You could make an argument for Ghostbusters being a bigger hit, as it was legitimately a number 1 record. But I’d say that’s about it. Nothing else comes close. Though as much as I love Ray Parker Jr.’s Title Track (definitely the biggest Title Track ever recorded) it’s not quite Thriller. Though both were contemporaries that changed the way music was conceived, created and sold, Thriller still has a little something extra. That extra is no doubt Michael Jackson. Though that’s to say nothing of the video, revolutionizing the young media form and setting a standard I still think has yet to be matched.
From Rick Baker’s werewolf transformation to his zombies, to the choreography, to the eerie quality with which John Landis imbues the whole proceedings. It’s unmatched and a Horror fan’s dream video.
And it scared the living shit out of me as a kid. Having greater access to the Thriller video than most horror movies, it absolutely haunted me. The werewolf transformation was an initial jolt. Then Michael suddenly becoming a zombie just fucked me up. What!? He was just singing to her, now he’s a zombie?

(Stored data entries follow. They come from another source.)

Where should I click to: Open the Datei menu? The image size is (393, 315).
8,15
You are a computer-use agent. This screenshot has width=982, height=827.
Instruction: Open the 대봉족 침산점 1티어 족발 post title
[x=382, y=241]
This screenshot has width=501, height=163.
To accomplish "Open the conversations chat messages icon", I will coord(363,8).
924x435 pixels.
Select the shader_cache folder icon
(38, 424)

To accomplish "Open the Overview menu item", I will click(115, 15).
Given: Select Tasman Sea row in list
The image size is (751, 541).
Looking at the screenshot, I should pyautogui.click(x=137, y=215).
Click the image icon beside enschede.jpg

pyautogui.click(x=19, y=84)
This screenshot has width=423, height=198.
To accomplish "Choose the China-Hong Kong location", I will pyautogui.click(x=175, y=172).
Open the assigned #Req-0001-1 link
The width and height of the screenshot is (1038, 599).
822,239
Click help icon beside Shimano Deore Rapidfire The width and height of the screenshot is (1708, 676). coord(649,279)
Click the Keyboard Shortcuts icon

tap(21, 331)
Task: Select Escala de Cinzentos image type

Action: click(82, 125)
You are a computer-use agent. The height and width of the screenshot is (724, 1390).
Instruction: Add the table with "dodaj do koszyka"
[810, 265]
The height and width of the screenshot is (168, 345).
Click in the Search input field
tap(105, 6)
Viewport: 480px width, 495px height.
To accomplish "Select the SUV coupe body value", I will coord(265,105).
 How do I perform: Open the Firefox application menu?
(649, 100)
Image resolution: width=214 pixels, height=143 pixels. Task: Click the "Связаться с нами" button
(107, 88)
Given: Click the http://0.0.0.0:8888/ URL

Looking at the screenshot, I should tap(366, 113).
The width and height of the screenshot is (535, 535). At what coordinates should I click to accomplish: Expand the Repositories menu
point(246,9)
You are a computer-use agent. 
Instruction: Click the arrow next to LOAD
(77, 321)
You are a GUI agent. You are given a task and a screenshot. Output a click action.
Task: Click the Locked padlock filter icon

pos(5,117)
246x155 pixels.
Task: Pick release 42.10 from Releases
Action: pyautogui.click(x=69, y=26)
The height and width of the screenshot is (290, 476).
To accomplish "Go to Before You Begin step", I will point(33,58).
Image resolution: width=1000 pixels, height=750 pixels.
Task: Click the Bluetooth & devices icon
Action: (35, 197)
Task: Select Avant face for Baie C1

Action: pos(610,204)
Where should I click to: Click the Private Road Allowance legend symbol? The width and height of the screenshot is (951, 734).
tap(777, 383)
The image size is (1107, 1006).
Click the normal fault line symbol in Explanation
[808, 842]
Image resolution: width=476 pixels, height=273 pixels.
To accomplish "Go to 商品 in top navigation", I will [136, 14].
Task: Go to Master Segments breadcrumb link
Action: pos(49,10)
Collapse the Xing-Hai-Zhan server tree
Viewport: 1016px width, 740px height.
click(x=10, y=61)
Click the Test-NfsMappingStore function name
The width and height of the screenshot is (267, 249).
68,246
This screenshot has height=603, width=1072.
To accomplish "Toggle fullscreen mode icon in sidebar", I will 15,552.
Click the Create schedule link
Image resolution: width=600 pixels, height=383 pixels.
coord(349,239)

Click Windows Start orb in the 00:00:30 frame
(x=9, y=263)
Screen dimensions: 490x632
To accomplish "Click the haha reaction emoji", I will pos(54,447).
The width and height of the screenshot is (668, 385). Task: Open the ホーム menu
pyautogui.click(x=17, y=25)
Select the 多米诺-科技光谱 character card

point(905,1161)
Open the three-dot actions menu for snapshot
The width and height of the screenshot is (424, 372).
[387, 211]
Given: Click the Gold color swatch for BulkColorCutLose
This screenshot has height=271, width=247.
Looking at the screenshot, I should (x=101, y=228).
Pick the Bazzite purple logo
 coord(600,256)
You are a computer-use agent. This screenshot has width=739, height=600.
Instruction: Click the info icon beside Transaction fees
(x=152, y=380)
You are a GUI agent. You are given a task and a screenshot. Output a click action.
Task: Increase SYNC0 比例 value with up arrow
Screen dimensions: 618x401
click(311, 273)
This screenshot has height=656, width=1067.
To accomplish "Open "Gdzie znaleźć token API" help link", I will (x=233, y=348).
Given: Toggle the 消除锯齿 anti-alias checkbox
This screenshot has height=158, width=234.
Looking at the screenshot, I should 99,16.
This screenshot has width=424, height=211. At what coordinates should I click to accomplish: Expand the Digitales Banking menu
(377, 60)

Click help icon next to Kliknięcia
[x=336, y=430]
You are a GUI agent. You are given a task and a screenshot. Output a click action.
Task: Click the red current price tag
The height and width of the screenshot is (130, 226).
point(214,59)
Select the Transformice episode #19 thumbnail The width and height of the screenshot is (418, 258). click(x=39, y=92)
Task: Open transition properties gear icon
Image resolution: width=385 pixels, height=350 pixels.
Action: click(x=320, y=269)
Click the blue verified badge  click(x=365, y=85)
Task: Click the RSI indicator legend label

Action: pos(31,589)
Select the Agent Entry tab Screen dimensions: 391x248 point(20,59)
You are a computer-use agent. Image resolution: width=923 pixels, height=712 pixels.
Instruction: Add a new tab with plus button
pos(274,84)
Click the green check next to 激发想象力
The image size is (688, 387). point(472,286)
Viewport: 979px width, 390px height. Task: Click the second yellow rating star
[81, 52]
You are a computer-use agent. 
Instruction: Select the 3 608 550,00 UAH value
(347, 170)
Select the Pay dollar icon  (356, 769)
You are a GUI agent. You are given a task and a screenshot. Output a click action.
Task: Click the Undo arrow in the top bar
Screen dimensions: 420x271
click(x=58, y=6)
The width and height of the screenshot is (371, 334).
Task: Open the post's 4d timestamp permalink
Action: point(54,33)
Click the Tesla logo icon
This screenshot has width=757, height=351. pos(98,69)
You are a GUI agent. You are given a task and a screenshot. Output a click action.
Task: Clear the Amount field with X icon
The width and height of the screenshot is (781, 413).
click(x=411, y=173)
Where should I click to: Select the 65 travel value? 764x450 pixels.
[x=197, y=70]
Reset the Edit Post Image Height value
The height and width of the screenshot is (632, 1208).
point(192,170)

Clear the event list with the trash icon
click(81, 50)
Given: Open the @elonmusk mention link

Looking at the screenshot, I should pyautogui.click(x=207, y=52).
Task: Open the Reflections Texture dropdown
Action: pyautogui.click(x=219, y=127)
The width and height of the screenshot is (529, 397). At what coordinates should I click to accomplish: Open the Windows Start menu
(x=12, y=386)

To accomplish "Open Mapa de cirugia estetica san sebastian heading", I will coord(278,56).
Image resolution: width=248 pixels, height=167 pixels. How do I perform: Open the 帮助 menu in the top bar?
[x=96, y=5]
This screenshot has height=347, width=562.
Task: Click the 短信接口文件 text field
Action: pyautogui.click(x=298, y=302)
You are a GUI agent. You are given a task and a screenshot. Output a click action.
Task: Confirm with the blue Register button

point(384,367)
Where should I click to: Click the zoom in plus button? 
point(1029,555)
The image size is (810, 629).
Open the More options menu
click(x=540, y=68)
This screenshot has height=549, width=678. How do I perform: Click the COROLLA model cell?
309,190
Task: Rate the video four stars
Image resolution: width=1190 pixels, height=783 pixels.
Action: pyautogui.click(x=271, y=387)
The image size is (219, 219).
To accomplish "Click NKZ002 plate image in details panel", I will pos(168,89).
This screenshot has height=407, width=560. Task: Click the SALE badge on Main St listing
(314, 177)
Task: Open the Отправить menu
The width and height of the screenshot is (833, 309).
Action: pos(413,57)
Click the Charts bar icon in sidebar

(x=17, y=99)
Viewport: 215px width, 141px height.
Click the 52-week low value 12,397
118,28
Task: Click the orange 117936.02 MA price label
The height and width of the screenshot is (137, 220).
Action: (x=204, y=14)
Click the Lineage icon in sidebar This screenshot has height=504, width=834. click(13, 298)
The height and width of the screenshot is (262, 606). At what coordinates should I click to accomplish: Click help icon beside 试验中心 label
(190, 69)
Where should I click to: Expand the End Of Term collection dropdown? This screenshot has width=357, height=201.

Though even more terrifying was that once the music stopped, the horror movie started. The girl taking refuge in the abandoned house and Michael and his zombie horde busting through every inch of it to get at her. He was just Michael Jackson! They were friends! Now he’s trying to kill her! That level of broken trust rocked my young mind.
Ah, but it was all a dream! There’s Michael. “What’s the problem?” He asks. A sigh of relief washes over me. It’s all ok.
But then, the absolute kick in the nuts. Finally, once I feel at ease again, there he is, turning around and looking dead at me with those fucking werewolf eyes. Holy shit….it’s not ok. Freeze frame. And a child’s nightmares were born. It still sends a little shiver up my spine every time I see it, all these years later.
The 3D Viewmaster I had as a kid didn’t help either. Remember Viewmasters? They looked like this:You held it up to the light and clicked through a wheel of stereoscopic photos.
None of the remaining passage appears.